■ **Source passage**:
After a few weeks, I felt an urge to look at the locket. On it was imprinted the image of “Christ the King” as venerated in our churches, an imprint that was definitely not there when the locket was given to me. I did not feel any sudden spiritual surge of awe, nor did I think it rather strange that an image would appear on the locket in that manner and after the lapse of considerable time. When I showed it to the members of the community, they were stunned. They told me it was a sign, a miracle, and a supernatural manifestation.
I was still oblivious to the signs. I did wear the medal whenever I ministered to the community, to the sick, to the ailing, to the distressed. It is they who saw the rays of the sun streaming from the locket, or my face gleaming in light when I spoke, or some sense of celestial aura that they felt when they looked at the locket hanging from my neck.
Slowly, the touch of Mama Mary was penetrating my sense of being. She was a stranger to me, until then. The Mother of God seemed like a distant entity quite apart from the image of her son. My relationship with her in the past was through the rituals of the liturgy and the mechanics of memorized prayers. The rosary, although kept in my pocket, was an object of habit rather than of devotion. In truth, I hardly ever prayed the rosary at all. Only much later, as she made herself more manifest to me, did I realize that I would not be able to speak without holding the rosary, or touch the sick without the beads in my hands, or do any missionary work without first clutching the chain of roses for her guidance.
“You have a mission for Mama Mary,” the nun’s words echoed in my mind, even as I held on to the locket and my rosary. What could this mission be?

■ **Written tasks**:
1. Based on the passage about the locket, is each statement true? Answer yes or no and quote the words that decide it. (a) The image of "Christ the King" was already on the locket when the narrator received it. (b) The narrator rarely prayed the rosary in the past. (c) Members of the community were stunned when the narrator showed them the locket.
2. In the passage about the locket, what words of the nun echo in the narrator's mind?

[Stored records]

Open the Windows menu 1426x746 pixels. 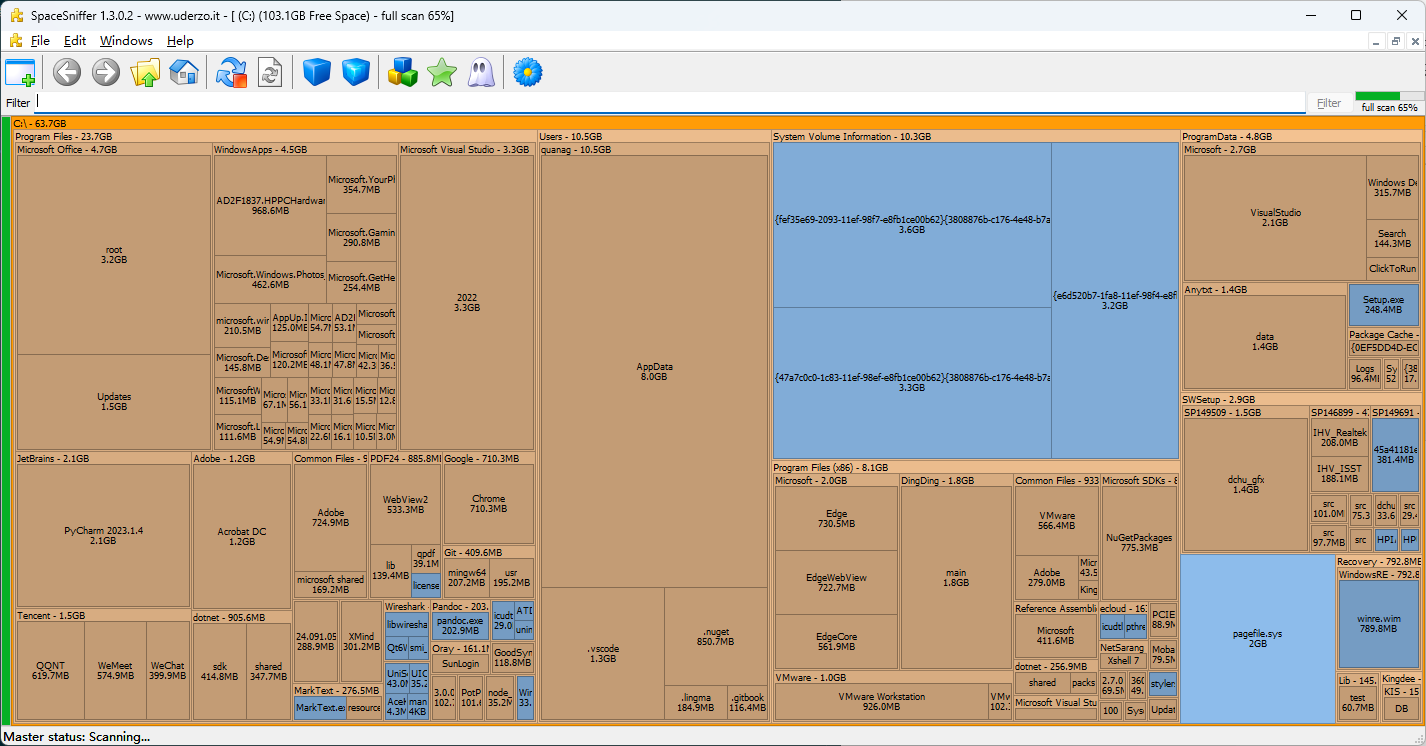point(126,41)
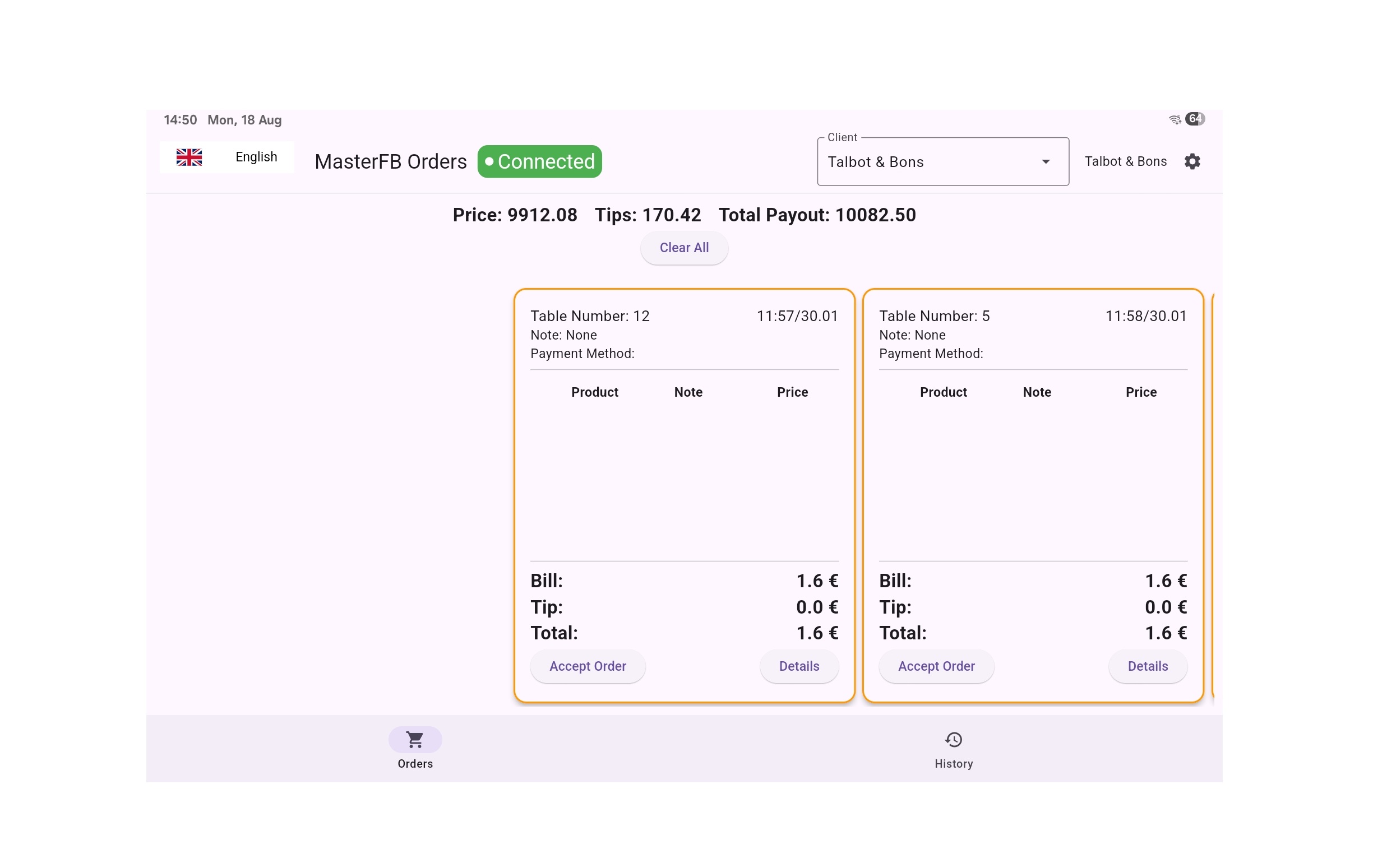The width and height of the screenshot is (1373, 868).
Task: Open the English language selector
Action: [256, 157]
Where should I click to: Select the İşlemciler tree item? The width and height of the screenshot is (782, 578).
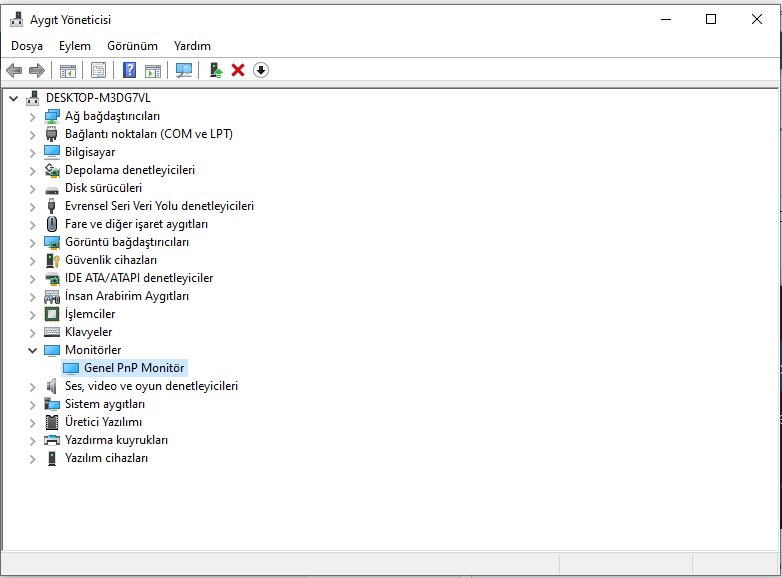90,314
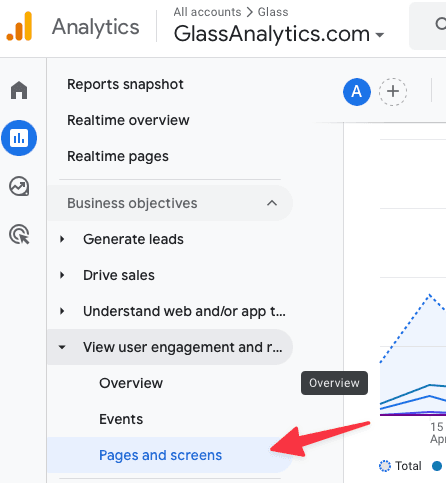Toggle the Total series in chart legend

pos(400,466)

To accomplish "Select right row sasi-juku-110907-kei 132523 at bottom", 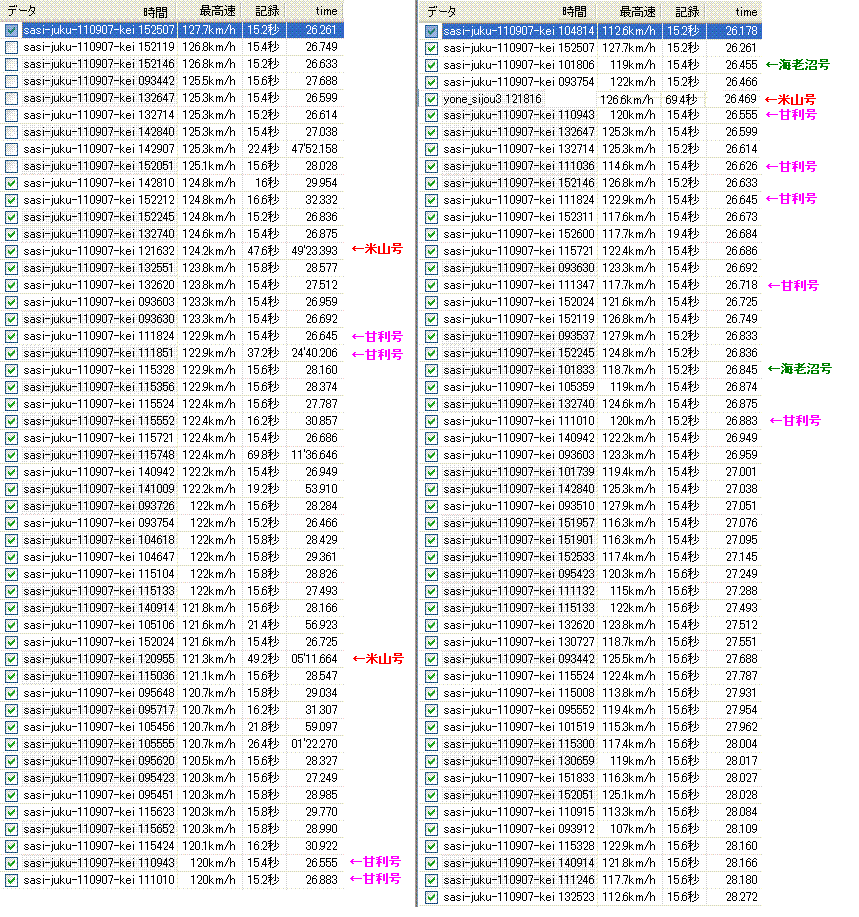I will [592, 897].
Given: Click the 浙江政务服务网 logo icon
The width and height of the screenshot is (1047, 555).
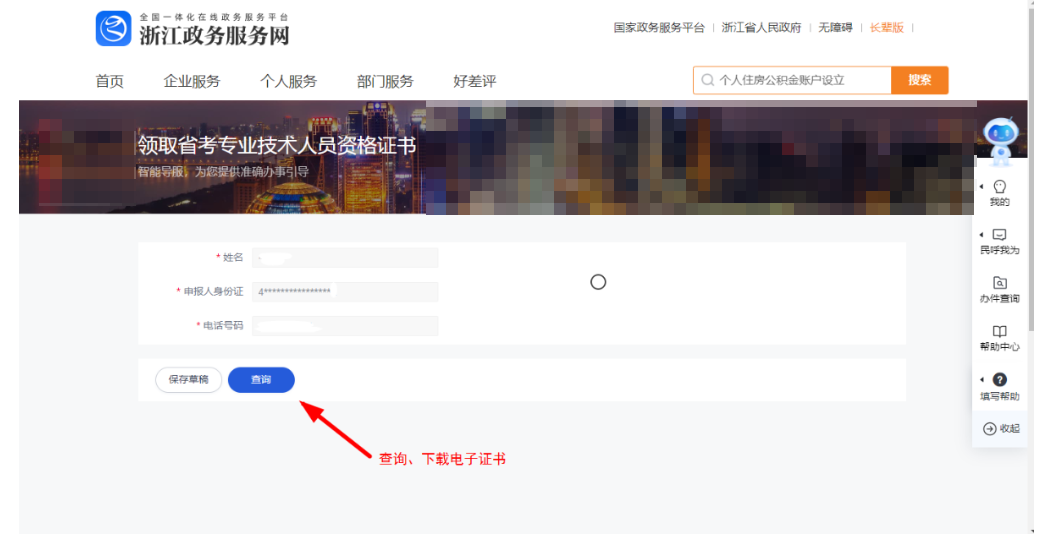Looking at the screenshot, I should click(x=113, y=29).
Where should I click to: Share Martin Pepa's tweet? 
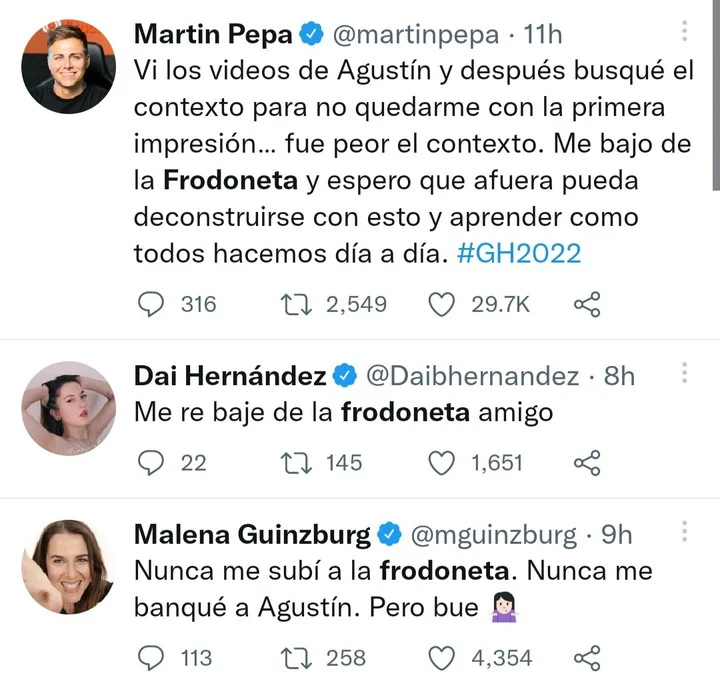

■ **Exercise responses**:
1.
(a) No: "an imprint that was definitely not there when the locket was given to me."
(b) Yes: "In truth, I hardly ever prayed the rosary at all."
(c) Yes: "When I showed it to the members of the community, they were stunned."

2. "You have a mission for Mama Mary."